Em primeiro plano, a superlotação das cidades durante o processo de urbanização do país, contribuiu para o surgimento de regiões de ocupação urbana inadequada, como as favelas e os cortiços. Sob esse nexo, esses locais abrigam os cidadãos de baixa renda e possuem alto índice de densidade populacional. Além disso, os habitantes das regiões periféricas vivenciam constantemente quadros de deslizamentos de encostas, uma vez que suas moradias estão localizadas em áreas de risco ambientalmente frágeis e em péssimas condições.
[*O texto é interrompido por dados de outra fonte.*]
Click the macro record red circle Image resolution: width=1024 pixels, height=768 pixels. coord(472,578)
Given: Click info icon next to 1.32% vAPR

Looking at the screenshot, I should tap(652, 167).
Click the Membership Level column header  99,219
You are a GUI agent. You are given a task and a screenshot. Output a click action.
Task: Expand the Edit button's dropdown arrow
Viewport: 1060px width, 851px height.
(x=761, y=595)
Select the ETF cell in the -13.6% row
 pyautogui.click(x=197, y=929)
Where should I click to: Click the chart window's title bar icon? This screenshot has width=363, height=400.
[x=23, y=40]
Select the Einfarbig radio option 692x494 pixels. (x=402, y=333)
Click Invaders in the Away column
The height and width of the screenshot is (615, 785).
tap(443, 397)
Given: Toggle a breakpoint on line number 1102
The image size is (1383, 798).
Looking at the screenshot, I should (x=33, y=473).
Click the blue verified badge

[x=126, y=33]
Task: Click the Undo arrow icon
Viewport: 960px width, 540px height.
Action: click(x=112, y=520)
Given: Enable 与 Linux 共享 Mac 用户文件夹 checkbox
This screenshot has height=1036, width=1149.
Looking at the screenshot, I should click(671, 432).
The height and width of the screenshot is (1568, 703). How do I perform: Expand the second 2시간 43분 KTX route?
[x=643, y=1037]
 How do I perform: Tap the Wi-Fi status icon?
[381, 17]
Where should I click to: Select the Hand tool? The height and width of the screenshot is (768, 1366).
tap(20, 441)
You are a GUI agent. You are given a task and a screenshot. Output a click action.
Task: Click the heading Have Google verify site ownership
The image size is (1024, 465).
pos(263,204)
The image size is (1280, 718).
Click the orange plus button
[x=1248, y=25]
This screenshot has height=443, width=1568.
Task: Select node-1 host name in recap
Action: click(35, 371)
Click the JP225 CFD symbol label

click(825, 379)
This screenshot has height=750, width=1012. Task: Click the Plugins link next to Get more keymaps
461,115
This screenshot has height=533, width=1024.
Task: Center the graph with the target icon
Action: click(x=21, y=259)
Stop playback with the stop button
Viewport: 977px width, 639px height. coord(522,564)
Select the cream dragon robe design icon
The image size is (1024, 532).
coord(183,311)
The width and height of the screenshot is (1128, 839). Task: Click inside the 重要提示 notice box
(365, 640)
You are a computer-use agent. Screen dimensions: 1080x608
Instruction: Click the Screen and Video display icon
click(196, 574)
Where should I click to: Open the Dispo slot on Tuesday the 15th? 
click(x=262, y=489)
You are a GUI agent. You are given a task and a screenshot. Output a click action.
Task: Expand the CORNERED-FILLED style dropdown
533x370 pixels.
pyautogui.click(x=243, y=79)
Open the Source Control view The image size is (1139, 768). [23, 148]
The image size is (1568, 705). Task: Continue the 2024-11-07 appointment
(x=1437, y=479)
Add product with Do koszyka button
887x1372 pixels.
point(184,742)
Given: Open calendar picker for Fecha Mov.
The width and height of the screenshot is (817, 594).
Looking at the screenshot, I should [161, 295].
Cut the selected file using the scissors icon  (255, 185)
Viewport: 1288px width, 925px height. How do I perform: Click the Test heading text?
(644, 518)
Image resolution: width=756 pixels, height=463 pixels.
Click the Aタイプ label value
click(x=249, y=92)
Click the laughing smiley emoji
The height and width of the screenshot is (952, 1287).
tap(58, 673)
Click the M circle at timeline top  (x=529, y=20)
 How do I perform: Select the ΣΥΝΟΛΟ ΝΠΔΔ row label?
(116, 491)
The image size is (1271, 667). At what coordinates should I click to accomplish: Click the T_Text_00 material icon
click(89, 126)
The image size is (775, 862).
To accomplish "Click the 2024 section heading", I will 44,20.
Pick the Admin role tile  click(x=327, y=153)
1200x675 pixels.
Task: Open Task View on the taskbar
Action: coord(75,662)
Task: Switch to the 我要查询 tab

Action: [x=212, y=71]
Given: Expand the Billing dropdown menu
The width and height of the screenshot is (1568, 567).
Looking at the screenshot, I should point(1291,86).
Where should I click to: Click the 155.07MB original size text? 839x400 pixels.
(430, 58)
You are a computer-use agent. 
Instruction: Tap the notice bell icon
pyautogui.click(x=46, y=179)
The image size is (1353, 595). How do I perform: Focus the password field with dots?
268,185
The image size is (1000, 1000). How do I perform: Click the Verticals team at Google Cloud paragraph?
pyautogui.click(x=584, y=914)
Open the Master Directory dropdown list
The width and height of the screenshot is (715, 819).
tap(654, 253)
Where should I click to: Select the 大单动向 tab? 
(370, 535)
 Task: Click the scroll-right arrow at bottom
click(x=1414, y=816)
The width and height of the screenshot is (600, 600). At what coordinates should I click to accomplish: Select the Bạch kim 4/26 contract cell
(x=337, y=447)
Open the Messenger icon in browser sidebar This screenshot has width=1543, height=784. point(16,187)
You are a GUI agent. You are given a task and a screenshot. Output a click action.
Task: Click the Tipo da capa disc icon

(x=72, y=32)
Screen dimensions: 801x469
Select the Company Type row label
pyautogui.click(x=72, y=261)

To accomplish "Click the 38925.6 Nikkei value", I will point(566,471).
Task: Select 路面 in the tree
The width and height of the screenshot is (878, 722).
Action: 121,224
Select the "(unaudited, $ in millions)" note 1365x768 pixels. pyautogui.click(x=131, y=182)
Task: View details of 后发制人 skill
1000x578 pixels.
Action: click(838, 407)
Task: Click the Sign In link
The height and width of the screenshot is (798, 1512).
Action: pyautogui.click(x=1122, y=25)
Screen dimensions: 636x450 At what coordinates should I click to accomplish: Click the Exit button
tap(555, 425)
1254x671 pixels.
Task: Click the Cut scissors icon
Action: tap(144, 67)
Nesse contexto, a infausta realidade social que engloba os indivíduos mais desvalidos, rememora o livro “O Cortiço”, de Aluísio de Azevedo, o qual destaca o problema de moradia no Brasil. Assim, por meio da obra é possível observar as situações de extrema pobreza e a falta de infraestrutura básica nos cortiços.
Outrossim, em virtude da desigualdade socioeconômica que caracteriza o contexto brasileiro, milhares de famílias não possuem condições de investirem em uma moradia adequada e, por isso, lutam pela sobrevivência árdua nas ruas. Sob essa ótica, através do poema “O Bicho”, de Manuel Bandeira, é possível observar situações degradantes – a fome e o frio- e a falta de dignidade que os moradores de rua vivem cotidianamente. Nesse sentido, de acordo com o Instituto de Pesquisa Econômica Aplicada (Ipea), o número de pessoas em situação de rua no Brasil cresceu 140% entre 2012 e março de 2020. Dessa forma, pode-se afirmar a displicência do governo, que contribui para que os indivíduos destituídos de seus direitos substanciais fiquem sujeitos à miséria e vivam em locais inapropriados.
Portanto, é notória a necessidade da intervenção governamental através de políticas públicas que minimizem a problemática. Desse modo, é fundamental que o Ministério da Cidadania desenvolva projetos como o “Minha Casa, Minha vida”, para que os indivíduos mais desvalidos possam usufruir de uma moradia apropriada. Ademais, cabe ao governo federal criar abrigos infraestruturalmente adequados, os quais atendam as necessidades de saúde, alimentação e conforto dos cidadãos moradores de rua. Logo, será possível minimizar os impasses do Déficit habitacional no Brasil.